Exercise details =
The word "question" marks the lines to keep; find each one in the data and copy it.

Extracted material =
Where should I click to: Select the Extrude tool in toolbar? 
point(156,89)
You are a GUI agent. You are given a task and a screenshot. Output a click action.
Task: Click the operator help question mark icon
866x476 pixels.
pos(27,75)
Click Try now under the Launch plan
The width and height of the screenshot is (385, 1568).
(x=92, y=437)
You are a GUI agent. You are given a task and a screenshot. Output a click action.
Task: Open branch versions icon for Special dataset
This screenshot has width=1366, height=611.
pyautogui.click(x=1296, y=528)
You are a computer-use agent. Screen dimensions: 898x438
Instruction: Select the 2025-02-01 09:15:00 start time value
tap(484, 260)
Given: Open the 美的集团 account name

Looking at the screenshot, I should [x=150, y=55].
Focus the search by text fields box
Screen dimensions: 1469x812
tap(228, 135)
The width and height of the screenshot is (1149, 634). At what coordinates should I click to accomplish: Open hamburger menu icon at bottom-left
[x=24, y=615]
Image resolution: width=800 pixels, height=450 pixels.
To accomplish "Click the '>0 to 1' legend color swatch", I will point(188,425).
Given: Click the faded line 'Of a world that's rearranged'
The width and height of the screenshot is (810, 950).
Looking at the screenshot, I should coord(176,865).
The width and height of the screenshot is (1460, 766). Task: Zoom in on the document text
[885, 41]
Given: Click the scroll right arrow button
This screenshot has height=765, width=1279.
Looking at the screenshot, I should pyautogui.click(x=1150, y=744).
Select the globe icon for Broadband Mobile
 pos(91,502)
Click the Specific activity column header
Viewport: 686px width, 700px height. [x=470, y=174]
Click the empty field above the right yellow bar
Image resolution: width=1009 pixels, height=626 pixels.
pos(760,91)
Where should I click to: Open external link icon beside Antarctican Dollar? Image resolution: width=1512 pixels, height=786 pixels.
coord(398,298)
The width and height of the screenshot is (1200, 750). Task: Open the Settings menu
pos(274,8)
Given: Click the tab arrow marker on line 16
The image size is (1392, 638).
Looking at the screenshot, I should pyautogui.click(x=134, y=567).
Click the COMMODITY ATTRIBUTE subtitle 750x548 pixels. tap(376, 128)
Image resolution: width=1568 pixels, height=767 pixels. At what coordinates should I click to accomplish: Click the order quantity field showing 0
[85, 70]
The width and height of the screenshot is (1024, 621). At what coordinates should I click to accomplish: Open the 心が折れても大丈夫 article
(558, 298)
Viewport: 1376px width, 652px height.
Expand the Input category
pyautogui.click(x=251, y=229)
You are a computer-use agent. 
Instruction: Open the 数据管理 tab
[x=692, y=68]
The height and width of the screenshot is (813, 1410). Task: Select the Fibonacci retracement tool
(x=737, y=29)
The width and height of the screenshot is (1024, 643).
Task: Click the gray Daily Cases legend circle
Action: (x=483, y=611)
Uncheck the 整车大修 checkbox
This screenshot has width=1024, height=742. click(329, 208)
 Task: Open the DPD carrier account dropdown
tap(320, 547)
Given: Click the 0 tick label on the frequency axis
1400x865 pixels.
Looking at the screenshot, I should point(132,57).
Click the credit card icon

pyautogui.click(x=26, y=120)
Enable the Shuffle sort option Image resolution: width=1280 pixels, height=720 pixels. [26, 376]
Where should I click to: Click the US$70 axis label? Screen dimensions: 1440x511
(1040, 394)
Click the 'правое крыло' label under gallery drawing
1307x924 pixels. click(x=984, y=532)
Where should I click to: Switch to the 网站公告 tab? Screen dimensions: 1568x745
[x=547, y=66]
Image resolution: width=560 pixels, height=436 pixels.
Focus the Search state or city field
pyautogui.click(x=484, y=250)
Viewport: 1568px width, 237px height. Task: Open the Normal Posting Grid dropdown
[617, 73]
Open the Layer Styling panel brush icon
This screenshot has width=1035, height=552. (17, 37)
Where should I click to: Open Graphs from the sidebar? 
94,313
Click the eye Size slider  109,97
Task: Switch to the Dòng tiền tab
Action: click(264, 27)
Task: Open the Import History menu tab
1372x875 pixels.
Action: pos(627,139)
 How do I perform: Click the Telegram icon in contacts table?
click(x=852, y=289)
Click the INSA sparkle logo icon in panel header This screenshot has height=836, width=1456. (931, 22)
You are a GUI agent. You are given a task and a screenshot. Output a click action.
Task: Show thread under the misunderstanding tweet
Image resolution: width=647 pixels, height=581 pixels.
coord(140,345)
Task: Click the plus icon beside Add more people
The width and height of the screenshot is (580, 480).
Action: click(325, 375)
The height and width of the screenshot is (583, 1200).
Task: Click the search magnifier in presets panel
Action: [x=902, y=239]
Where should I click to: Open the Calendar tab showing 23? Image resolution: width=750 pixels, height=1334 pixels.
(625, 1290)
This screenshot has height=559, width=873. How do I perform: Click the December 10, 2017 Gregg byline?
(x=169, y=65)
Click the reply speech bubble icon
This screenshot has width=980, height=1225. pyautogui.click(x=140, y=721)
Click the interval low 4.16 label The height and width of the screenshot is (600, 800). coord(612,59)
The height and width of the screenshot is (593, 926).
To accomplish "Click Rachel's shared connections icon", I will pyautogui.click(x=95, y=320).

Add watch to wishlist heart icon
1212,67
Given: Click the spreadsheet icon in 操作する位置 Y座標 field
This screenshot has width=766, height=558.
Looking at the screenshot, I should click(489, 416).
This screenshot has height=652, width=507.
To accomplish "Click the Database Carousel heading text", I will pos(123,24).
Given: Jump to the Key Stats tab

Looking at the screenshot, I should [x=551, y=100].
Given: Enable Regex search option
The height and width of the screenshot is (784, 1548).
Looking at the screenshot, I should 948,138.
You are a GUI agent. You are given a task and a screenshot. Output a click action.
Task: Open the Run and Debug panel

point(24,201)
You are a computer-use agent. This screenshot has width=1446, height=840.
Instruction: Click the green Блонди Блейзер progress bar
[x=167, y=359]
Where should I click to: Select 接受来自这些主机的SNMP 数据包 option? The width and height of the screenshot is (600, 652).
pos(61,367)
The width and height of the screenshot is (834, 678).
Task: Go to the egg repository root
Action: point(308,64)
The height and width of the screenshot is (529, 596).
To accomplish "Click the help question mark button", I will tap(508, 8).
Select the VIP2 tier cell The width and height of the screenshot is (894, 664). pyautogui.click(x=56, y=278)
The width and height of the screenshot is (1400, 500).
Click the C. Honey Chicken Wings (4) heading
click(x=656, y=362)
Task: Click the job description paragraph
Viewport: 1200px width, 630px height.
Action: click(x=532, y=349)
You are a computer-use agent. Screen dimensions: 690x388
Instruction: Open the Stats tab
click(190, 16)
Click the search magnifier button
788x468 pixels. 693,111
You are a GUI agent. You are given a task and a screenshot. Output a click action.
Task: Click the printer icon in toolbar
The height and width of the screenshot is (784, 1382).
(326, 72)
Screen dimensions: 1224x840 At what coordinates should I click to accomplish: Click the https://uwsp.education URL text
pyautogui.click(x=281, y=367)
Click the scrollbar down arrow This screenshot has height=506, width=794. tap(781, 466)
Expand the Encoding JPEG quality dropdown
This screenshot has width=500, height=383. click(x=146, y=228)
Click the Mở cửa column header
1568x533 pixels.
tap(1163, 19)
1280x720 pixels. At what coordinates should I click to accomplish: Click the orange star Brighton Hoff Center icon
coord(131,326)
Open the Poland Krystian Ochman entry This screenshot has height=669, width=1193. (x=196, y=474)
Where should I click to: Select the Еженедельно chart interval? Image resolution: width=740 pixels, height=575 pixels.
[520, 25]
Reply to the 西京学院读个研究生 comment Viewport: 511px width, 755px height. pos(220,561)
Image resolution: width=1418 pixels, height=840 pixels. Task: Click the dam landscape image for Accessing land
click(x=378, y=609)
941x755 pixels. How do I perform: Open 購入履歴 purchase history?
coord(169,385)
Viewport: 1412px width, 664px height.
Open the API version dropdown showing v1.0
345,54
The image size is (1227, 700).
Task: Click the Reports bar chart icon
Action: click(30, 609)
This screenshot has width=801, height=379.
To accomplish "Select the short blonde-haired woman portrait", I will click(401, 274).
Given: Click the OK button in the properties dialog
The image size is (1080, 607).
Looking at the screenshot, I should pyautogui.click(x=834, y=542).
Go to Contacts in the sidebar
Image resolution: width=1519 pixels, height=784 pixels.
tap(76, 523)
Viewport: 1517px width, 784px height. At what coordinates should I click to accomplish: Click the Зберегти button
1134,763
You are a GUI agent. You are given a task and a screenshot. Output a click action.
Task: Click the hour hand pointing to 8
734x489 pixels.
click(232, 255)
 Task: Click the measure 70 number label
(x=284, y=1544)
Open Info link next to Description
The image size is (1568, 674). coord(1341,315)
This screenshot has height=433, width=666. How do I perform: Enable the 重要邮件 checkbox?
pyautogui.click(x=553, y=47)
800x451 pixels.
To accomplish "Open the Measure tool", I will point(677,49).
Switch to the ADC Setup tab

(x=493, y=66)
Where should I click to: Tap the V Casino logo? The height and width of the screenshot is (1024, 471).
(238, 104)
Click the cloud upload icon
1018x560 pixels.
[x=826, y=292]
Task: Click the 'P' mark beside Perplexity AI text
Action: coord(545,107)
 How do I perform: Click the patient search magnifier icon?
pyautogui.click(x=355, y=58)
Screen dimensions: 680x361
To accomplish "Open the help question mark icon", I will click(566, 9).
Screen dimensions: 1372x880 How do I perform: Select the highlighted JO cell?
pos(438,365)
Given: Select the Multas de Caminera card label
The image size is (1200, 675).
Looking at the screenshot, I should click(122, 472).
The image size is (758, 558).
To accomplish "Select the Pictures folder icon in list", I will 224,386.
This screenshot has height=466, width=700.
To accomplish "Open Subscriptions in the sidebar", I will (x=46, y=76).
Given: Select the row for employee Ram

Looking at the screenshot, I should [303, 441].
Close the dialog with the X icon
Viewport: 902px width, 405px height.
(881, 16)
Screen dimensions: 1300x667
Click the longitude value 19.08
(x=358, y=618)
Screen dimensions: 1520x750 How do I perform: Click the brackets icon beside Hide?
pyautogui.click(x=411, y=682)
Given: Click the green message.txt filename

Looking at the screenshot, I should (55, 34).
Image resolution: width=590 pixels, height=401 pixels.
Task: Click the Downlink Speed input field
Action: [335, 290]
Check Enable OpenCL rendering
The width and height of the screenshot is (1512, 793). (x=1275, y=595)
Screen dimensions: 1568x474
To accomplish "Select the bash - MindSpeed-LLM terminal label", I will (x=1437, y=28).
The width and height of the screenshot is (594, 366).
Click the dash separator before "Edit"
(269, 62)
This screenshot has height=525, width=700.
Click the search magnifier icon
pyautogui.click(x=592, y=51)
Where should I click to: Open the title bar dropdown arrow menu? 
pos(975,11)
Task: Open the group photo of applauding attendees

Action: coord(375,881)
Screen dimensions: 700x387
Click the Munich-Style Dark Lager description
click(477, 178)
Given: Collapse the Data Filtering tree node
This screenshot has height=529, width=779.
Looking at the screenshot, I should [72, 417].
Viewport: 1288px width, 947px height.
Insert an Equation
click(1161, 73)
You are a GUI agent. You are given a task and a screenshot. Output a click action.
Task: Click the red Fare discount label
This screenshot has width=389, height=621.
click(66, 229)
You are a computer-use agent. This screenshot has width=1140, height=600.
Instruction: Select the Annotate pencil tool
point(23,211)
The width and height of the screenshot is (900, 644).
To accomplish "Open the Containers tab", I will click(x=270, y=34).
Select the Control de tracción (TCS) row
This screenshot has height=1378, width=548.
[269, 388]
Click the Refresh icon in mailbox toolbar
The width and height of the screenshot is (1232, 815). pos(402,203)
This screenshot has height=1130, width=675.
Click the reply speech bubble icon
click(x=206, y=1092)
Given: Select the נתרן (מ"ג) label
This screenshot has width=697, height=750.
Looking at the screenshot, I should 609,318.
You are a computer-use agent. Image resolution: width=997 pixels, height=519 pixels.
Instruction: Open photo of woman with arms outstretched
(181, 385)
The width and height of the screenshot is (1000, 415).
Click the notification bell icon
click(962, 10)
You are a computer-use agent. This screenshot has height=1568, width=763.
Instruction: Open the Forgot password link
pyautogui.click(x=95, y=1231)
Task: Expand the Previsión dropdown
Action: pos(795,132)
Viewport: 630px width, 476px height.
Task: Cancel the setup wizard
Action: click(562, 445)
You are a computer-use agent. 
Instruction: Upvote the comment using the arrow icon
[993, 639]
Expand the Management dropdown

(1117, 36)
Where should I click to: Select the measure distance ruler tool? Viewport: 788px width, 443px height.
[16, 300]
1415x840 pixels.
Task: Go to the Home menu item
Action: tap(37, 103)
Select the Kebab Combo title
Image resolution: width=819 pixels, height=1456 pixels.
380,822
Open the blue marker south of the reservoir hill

Worked solution =
Task: Click the operator help question mark icon
To accomplish "Click the help question mark button", I will tap(508, 8).
To accomplish "Open the help question mark icon", I will click(566, 9).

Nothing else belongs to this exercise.